If you prefer the confidentiality of invoice discounting, you might want to consider confidential invoice factoring, which works on the same principle as normal factoring. The only difference is how the lender (i.e., the factoring provider or factor) introduces themselves to your customers. With normal factoring, the provider uses their own name, whereas with confidential factoring the provider acts as your own accounting department, using your company name when communicating with customers. In other words, confidential factoring offers the cash advance and credit control aspects of a normal factoring facility, together with the confidentiality of invoice discounting.
Unlike commercial overdrafts and loans, factoring uses only the invoices you raise as security. If you’re a small business with seasonal fluctuations in cash flow, a factoring facility, which is usually whole revenue (i.e., you have to factor your entire sales ledger), might not be the most cost-efficient way for you to raise working capital. You might instead look at selective invoice finance – where you can choose to finance specific invoices. There are two main types of selective invoice finance: spot factoring and selective invoice discounting.
If you’re a smaller business with a reliable revenue – but you don’t have in-house credit control or a track record of customers paying on time – factoring may be a more suitable option, because you won’t need to chase invoices yourself (unlike discounting).
Invoice discounting
Invoice discounting is the simplest type of invoice finance. It involves a lender advancing you money against unpaid invoices and charging a fee based on the value. This form of finance is suitable for bigger companies with a relatively high revenue as it allows them to secure funding against their entire sales ledger.
Invoice discounting is confidential, so your customers don’t know you’re using their invoice as collateral. Your company remains in charge of its own credit collection. It’s also considered riskier so your lender may require evidence that your customers pay promptly and you have in-house capacity to chase outstanding payments.
Spot factoring
Spot factoring allows you to borrow money against specific unpaid invoices rather than your sales ledger, so it’s also suitable for companies with at least a few large customers. The main difference with selective invoice discounting is that spot factoring is disclosed. You hand over control of the invoices you choose to finance to the lender who collects payment from your customer and forwards your company the balance less its fee. Spot factoring may suit SMEs that don’t have the resources to chase outstanding payments and are happy to let a lender take the responsibility on their behalf.
Confidential invoice finance
Confidential invoice finance is a suitable funding option if you prefer your customers to remain unaware that you’re securing finance against their invoices.
Confidential invoice finance refers to forms of invoice finance that aren’t disclosed to your customers.
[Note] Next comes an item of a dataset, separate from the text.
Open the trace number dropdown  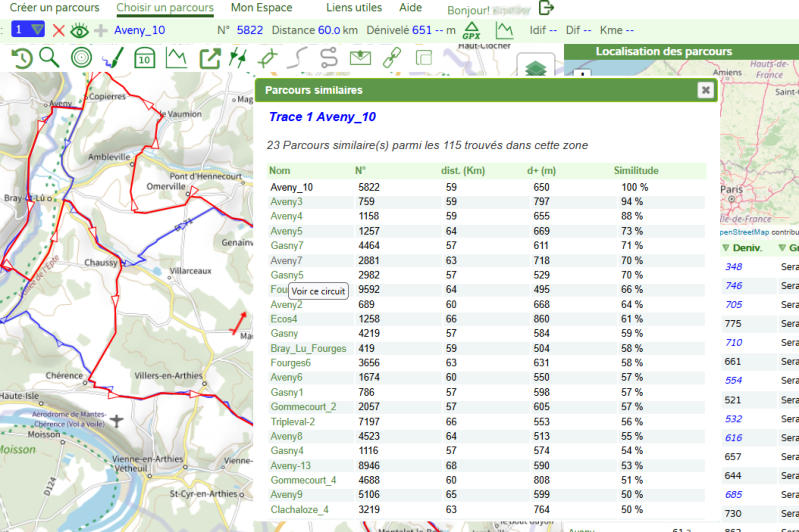point(28,30)
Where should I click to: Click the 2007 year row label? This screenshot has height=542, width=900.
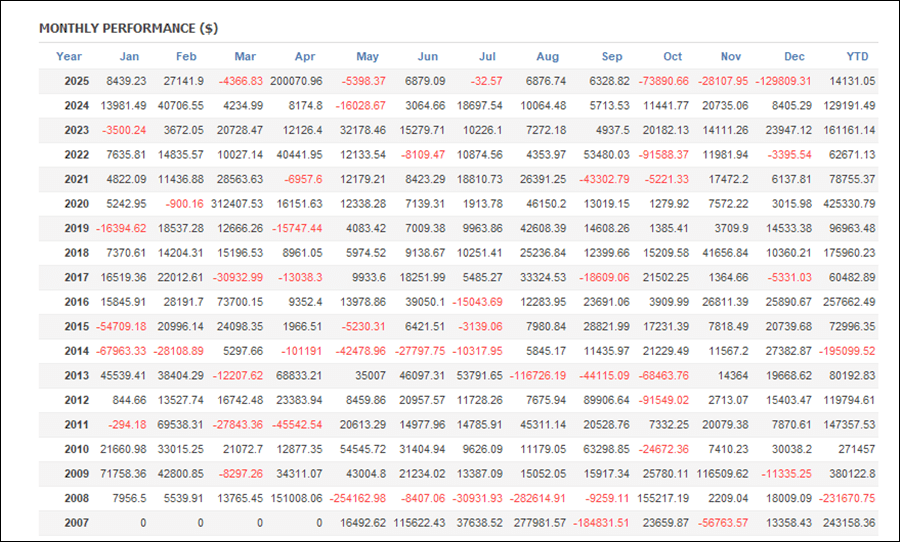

We’ve already described invoice discounting, but confidential invoice factoring and CHOCs (Customer Handles Own Collections) are other examples of this type of finance.
CHOCs (Customer Handles Own Collections)
CHOCs, short for Customer Handles Own Collections, is a cross between invoice discounting and invoice factoring. As with invoice discounting, you deal directly with your own customers. However, like invoice factoring, your customers pay the lender instead of your company, so they know you’re using their invoices to secure working capital.
CHOCs are suitable if you’d like to maintain a direct relationship with your client or for early-stage companies that don’t qualify for invoice discounting, as long as they can prove they have the in-house capacity to chase outstanding payments. They can also offer a more cost-effective option for companies with lots of small customers.